Já Babitz, que havia passado décadas a encapsular o brilho e as contradições de Los Angeles, desapareceu durante boa parte dos anos 1990 e início dos 2000. Após sofrer queimaduras graves num incêndio em 1997 – quando acidentalmente deixou cair um fósforo aceso na sua saia enquanto conduzia – Babitz passou anos em recuperação, um processo que a forçou a afastar-se da sua escrita e do estilo de vida ativo pelo qual era conhecida. Durante esse período, Babitz tornou-se uma figura reclusa, vivendo uma vida tranquila em Hollywood e evitando a atenção pública que havia abraçado anteriormente. Os seus dias eram dedicados à leitura e a receber visitas de amigos próximos, que a descreveram como espirituosa e cheia de histórias, apesar do seu isolamento. Em 2010, Babitz foi diagnosticada com Doença de Huntington, uma condição genética neurodegenerativa que afetaria a sua cognição, memória e habilidades motoras nos anos seguintes. Essa doença, que também havia acometido outros membros da sua família, limitou ainda mais as suas vidas pública e criativa. Morreu a 17 de dezembro de 2021, aos 78 anos, em Los Angeles. A sua morte marcou o fim de uma vida extraordinária, repleta de arte, amor e excessos, mas também deixou para trás um legado literário que continua a inspirar leitores e escritores a explorar o espírito libertário e contraditório de Los Angeles.

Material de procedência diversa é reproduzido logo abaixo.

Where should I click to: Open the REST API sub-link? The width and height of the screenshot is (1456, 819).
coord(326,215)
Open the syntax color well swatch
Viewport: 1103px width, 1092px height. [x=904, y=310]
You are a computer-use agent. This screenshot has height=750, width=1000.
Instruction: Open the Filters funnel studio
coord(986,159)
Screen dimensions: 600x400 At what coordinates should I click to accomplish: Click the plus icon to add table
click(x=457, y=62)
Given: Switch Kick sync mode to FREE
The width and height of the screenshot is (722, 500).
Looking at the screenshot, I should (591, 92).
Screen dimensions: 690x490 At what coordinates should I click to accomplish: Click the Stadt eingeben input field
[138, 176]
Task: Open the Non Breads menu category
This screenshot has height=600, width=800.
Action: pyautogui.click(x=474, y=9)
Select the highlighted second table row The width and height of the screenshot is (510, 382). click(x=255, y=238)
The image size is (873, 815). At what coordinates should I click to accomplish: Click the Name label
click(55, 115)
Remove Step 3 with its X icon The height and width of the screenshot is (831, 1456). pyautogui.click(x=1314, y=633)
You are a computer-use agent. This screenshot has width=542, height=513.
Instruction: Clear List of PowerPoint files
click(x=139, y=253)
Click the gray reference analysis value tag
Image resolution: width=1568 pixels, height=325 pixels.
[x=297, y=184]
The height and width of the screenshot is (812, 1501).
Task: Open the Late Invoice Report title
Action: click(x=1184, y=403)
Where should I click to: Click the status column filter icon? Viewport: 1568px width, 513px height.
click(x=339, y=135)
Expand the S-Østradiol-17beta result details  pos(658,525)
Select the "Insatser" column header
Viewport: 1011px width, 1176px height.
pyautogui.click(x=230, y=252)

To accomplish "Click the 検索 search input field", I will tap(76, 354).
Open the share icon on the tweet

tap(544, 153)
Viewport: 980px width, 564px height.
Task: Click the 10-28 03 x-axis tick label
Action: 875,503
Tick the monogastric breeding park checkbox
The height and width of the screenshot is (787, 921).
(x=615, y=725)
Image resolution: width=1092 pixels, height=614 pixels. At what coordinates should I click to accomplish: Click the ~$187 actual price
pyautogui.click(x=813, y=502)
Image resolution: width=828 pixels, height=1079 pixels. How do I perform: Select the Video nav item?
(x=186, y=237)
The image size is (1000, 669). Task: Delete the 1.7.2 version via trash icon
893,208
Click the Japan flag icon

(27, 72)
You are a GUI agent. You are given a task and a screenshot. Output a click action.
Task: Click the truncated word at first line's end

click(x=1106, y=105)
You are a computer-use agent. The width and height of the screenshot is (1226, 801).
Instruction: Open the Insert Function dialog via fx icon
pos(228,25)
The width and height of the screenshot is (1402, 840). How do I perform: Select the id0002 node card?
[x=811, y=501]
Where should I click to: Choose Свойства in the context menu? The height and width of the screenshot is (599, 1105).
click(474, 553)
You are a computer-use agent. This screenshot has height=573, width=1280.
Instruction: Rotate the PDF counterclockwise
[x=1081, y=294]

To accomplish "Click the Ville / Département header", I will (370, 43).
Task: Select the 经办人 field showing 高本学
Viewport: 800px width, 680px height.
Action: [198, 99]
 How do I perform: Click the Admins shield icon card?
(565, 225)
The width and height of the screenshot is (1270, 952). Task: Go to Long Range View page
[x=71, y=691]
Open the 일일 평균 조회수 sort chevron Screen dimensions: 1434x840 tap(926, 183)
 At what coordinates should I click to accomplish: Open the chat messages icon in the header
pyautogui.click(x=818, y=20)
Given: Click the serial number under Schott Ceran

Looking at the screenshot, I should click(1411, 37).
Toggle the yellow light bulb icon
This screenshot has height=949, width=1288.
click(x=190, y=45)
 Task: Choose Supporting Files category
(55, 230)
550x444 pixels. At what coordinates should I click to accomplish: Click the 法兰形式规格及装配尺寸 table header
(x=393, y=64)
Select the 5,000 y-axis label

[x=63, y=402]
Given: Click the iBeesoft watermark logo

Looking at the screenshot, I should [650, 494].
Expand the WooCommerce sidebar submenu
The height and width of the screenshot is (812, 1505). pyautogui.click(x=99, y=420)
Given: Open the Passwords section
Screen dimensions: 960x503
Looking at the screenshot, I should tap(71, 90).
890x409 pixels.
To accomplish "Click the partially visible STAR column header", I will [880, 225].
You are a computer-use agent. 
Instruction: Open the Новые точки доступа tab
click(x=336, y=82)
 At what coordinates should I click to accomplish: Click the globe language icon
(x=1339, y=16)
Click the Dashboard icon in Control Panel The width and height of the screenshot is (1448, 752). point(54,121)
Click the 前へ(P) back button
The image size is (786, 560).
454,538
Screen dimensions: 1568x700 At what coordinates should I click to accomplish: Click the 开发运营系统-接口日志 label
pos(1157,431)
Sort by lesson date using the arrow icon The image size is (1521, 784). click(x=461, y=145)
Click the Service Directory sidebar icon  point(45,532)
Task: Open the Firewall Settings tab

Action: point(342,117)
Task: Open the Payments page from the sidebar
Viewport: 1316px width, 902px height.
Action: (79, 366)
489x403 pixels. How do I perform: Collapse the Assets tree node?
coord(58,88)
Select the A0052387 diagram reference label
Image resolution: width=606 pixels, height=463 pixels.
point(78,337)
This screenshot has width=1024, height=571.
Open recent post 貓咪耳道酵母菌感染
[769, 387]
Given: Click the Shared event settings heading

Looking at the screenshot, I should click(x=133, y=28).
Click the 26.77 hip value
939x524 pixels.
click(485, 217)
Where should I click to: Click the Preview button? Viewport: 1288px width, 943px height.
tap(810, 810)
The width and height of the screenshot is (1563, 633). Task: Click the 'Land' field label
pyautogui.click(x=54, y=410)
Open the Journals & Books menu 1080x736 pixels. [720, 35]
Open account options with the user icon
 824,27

Ambas as autoras, Didion e Babitz, partiram no mesmo ano, mas deixaram um impacto duradouro que transcende as suas vidas. Os seus trabalhos continuam a dialogar com leitores, oferecendo insights sobre o que significa viver, criar e observar o mundo em nosso redor. Por todos estes motivos, o livro de Anolik não é apenas uma biografia dupla, mas uma meditação sobre criatividade, identidade e a persistência do espírito artístico. A autora espera que os leitores se sintam inspirados pela paixão e coragem de Didion e Babitz. «Elas foram até ao fim. Isso é o que espero que as pessoas vejam — que ser artista é um compromisso radical e elas estavam dispostas a assumi-lo». Com um texto visceral e profundamente humano, o livro reafirma o impacto duradouro dessas duas figuras que, cada uma à sua maneira, capturaram a essência da Califórnia e do seu tempo.